→ SUPPLIED DATA

☆ ☆ ☆ ☆ ☆ ☆ ☆

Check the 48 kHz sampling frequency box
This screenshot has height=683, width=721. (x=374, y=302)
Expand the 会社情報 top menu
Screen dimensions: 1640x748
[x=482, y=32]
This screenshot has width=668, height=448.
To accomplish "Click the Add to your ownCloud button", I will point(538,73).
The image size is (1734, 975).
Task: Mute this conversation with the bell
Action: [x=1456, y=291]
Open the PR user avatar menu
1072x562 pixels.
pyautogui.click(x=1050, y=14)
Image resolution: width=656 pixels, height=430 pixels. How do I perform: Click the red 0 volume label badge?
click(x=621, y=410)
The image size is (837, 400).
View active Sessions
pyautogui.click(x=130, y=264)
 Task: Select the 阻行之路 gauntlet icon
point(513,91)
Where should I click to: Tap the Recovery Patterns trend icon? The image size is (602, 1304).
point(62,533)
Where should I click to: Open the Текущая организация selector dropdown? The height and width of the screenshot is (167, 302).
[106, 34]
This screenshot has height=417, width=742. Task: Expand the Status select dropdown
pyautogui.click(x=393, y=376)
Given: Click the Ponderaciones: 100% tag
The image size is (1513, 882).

☆ ☆ ☆ ☆ ☆ ☆ ☆

→ WHAT IS ASKED
Please turn the records above into a JSON list of strings, with one string for each line and blank lines left out.

→ WRITTEN RESPONSE
[
  "Check the 48 kHz sampling frequency box",
  "This screenshot has height=683, width=721. (x=374, y=302)",
  "Expand the 会社情報 top menu",
  "Screen dimensions: 1640x748",
  "[x=482, y=32]",
  "This screenshot has width=668, height=448.",
  "To accomplish \"Click the Add to your ownCloud button\", I will point(538,73).",
  "The image size is (1734, 975).",
  "Task: Mute this conversation with the bell",
  "Action: [x=1456, y=291]",
  "Open the PR user avatar menu",
  "1072x562 pixels.",
  "pyautogui.click(x=1050, y=14)",
  "Image resolution: width=656 pixels, height=430 pixels. How do I perform: Click the red 0 volume label badge?",
  "click(x=621, y=410)",
  "The image size is (837, 400).",
  "View active Sessions",
  "pyautogui.click(x=130, y=264)",
  " Task: Select the 阻行之路 gauntlet icon",
  "point(513,91)",
  "Where should I click to: Tap the Recovery Patterns trend icon? The image size is (602, 1304).",
  "point(62,533)",
  "Where should I click to: Open the Текущая организация selector dropdown? The height and width of the screenshot is (167, 302).",
  "[106, 34]",
  "This screenshot has height=417, width=742. Task: Expand the Status select dropdown",
  "pyautogui.click(x=393, y=376)",
  "Given: Click the Ponderaciones: 100% tag",
  "The image size is (1513, 882)."
]